同样,Cloudwatch指标是1分钟指标,因此您可能会有1分钟窗口屏蔽的消耗和限制峰值。默认情况下,SDK会在将ProvisionedThroughputExceededException暴露给客户端之前重试受限制的调用10次,这使得很难确定实际限制发生的时间和地点。为了提高您的理解,请尝试减少SDK重试次数,请求ConsumedCapacity = TOTAL,使用Guava RateLimiter自行限制您的写入,如速率限制扫描博客文章中所述,并记录受限制的主键以查看是否出现任何模式。
Finally, the number of partitions of a table is not only driven by the amount of read and write capacity units you provision on your table. It is also driven by the amount of data you store in your table. Generally, a partition stores up to 10GB of data and then will split.
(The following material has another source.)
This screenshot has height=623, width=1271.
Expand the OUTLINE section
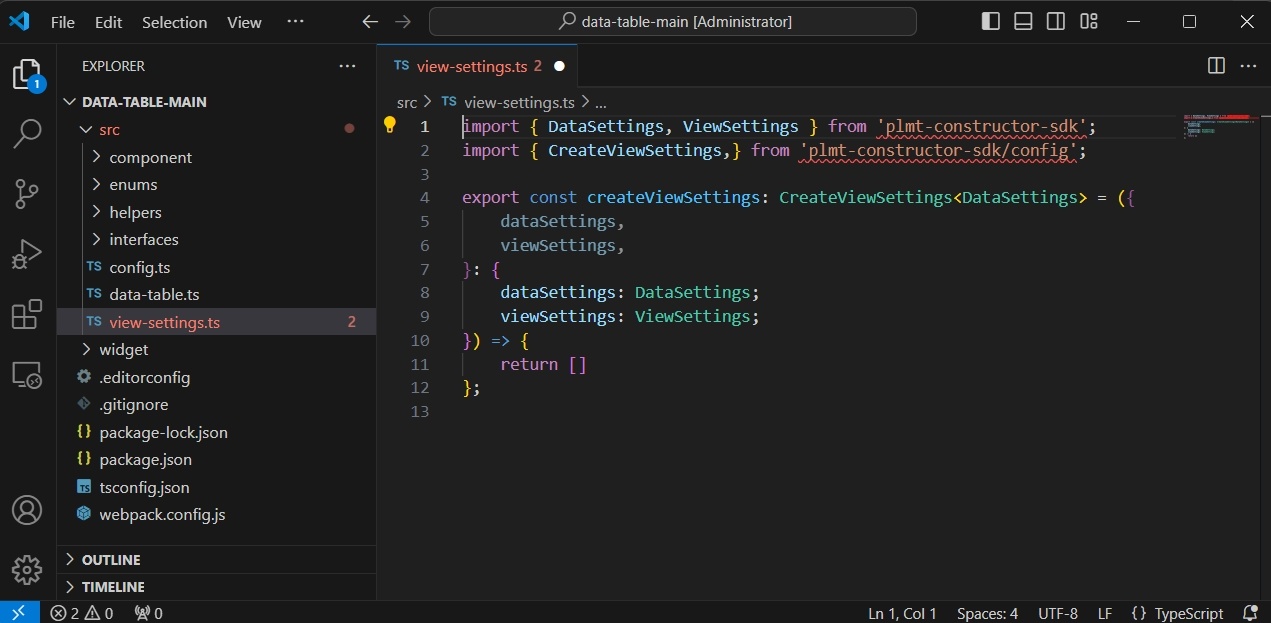coord(110,560)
So, if you just write to your table without deleting old entries, the number of partitions in your table will grow without bound. This causes IOPS starvation - even if you provision 40000 WCU/s, if you already have 80 partitions due to the amount of data, the 40k WCU will be distributed among 80 partitions for an average of 500 WCU per partition. To control the amount of stale data in your table, you can have a rate-limited cleanup process that scans and removes old entries, or use rolling time-series tables (slides 84-95) and delete/migrate entire tables of data as they become less relevant. Rolling time-series tables is less expensive than rate-limited cleanup as you do not consume WCU with a DeleteTable operation, while you consume at least 1 WCU for each DeleteItem call.
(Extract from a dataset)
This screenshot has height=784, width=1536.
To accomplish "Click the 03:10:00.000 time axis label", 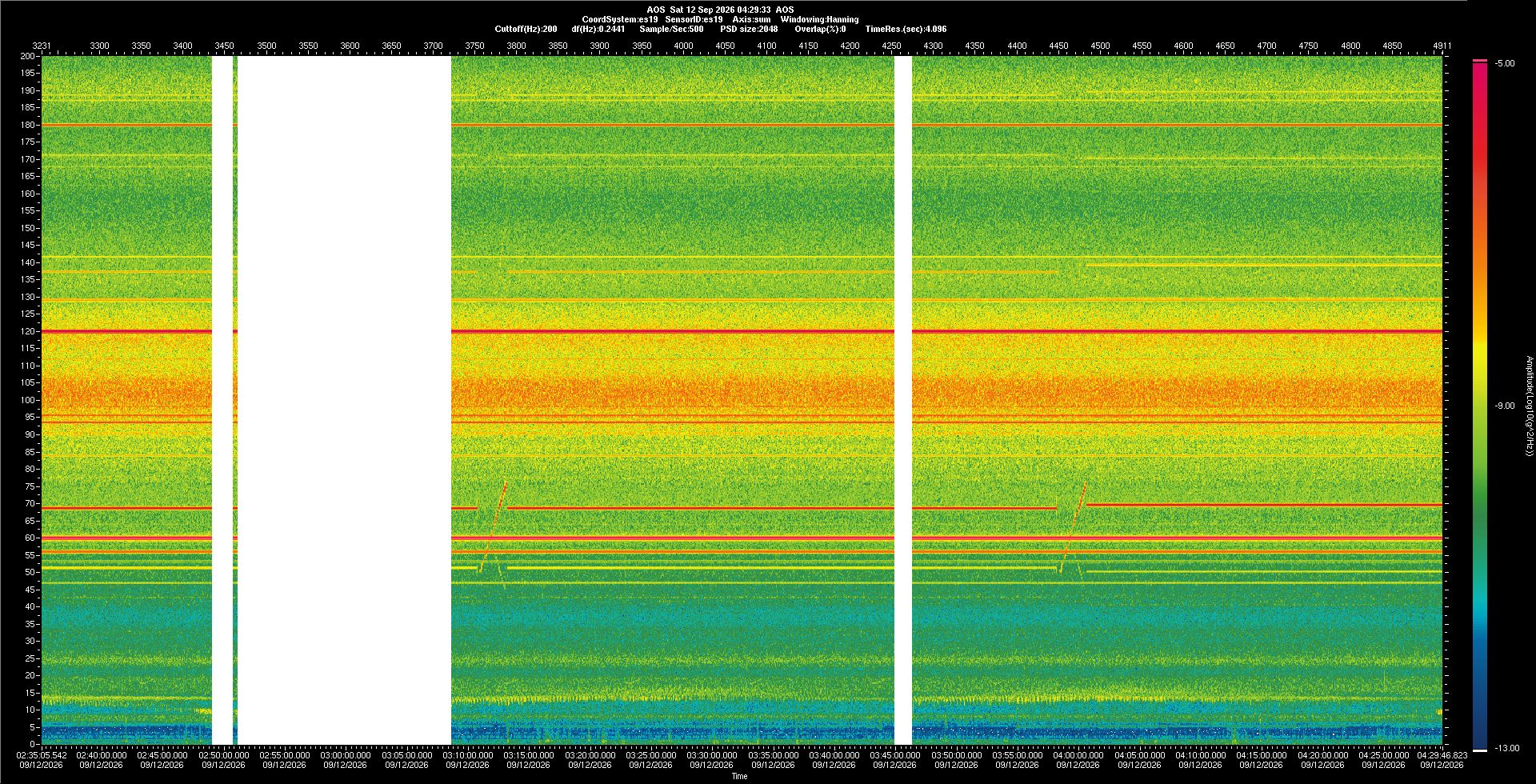I will [x=468, y=754].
最后,表的分区数不仅由您在表上提供的读写容量单位数量驱动。它还受您在表中存储的数据量的驱动。通常,分区最多可存储10GB数据,然后进行拆分。因此,如果您只是在不删除旧条目的情况下写入表,则表中的分区数将不受限制地增长。这导致IOPS饥饿 - 即使您配置40000 WCU / s,如果由于数据量已经有80个分区,则40k WCU将分布在80个分区中,平均每个分区500 WCU。要控制表中陈旧数据的数量,您可以使用速率限制清理过程来扫描和删除旧条目,或使用滚动时间序列表(幻灯片84-95)并删除/迁移整个数据表变得不太相关。滚动时间序列表比速率限制清理更便宜,因为您不使用带有DeleteTable操作的WCU,而每个DeleteItem调用至少消耗1个WCU。